ROANOKE TIMES

                         Roanoke Times
                 Copyright (c) 1995, Landmark Communications, Inc.

DATE: WEDNESDAY, March 28, 1990                   TAG: 9003280479
SECTION: EDITORIAL                    PAGE: A-8   EDITION: METRO 
SOURCE: 
DATELINE:                                 LENGTH: Medium


BROCCOLI AT LAST, PRESIDENT CAN SAY NO

"I SAY IT'S spinach," quoth the lad in the famous New Yorker magazine cartoon decades ago, "and I say the hell with it." George Bush is a grown-up with a wider range of choices than that rebellious child. And he has made his own feelings clear about another green vegetable, broccoli: He wants no part of it.

If the president's distaste for broccoli is shared widely by other Americans, it could spell trouble for Virginia farmers: The vegetable has been touted here as a good replacement for tobacco, a crop whose future is in jeopardy for obvious reasons.

At the moment, though, 90 percent of U.S. broccoli comes from California. When word leaked of Bush's banning of broccoli from the Air Force One menu, it was miffed West Coast growers who loaded 10 tons of their produce on trucks and dispatched them to Washington.

Bush was unmoved. Asked about the controversy at a news conference, he delivered a proclamation of sorts. "I do not like broccoli. And I haven't liked it since I was a little kid, and my mother made me eat it. I'm president of the United States, and I'm not going to eat any more broccoli."

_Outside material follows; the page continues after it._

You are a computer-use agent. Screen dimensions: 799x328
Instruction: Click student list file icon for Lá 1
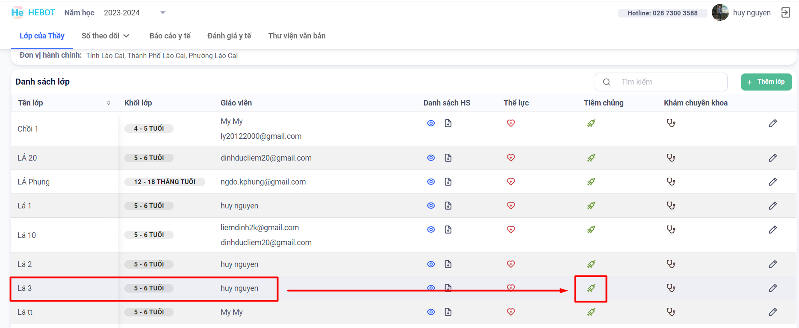[x=448, y=206]
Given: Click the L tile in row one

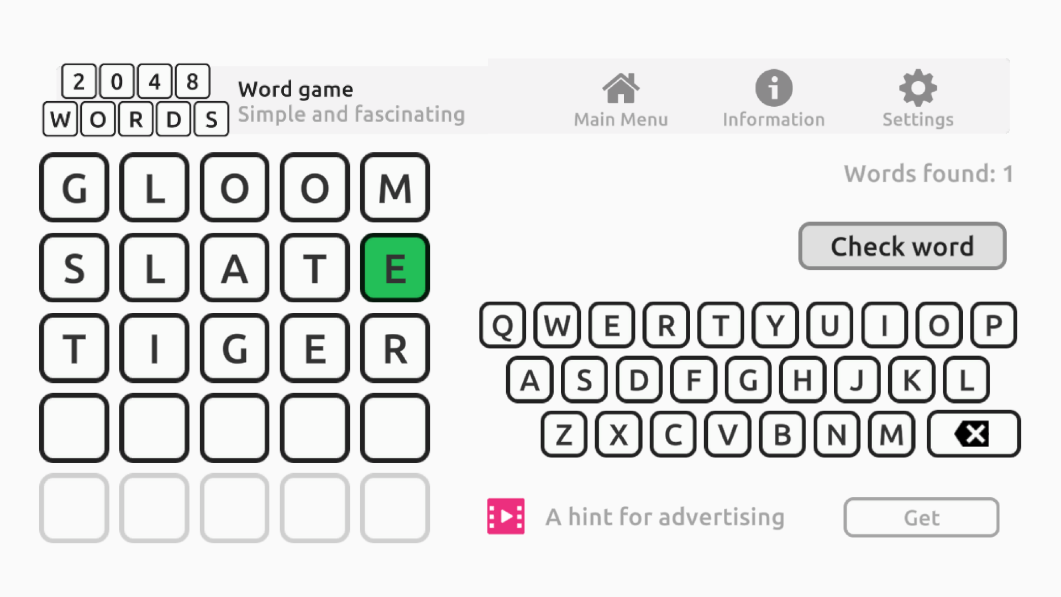Looking at the screenshot, I should click(x=154, y=187).
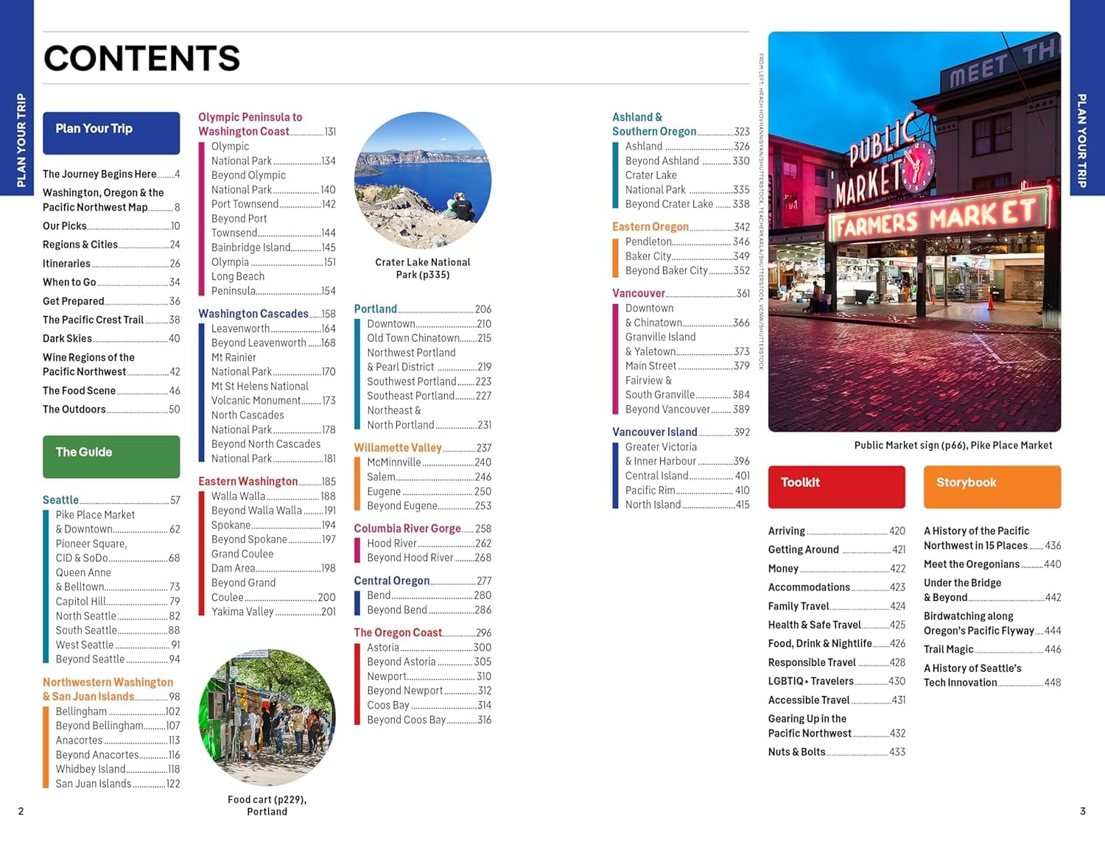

Being president of the United States means never having to say the hell with it. Your desires carry a power that doesn't require the reinforcement of profanity.

It happens that the first lady eats broccoli. Along with the family dog, Millie, she was on hand Monday when the convoy of trucks arrived at the White House, and she graciously thanked the donors. Her liking for the vegetable has its limits, so most of the 10 tons will go to a food bank. Barbara Bush said she's tried to get her husband to develop a taste for it, but added: "If his own blessed mother can't make him eat broccoli, I give up."

Is the White House worried about alienating broccoli-lovers? After all, the average American eats 3 1/2 pounds of it a year. Chances are good, however, that a lot of this is consumed under protest: by dutiful kids, such as the president once was, or by adults who still feel bound by mom's wishes that they eat what's good for them.

George Bush has pulled another shrewd political maneuver. He's already got the flag-wavers, the tax-haters, the people who fear Willie Horton. Now he's tapped into another powerful bloc, the anti-broccoli vote. Democrats can ponder this while they munch their florets.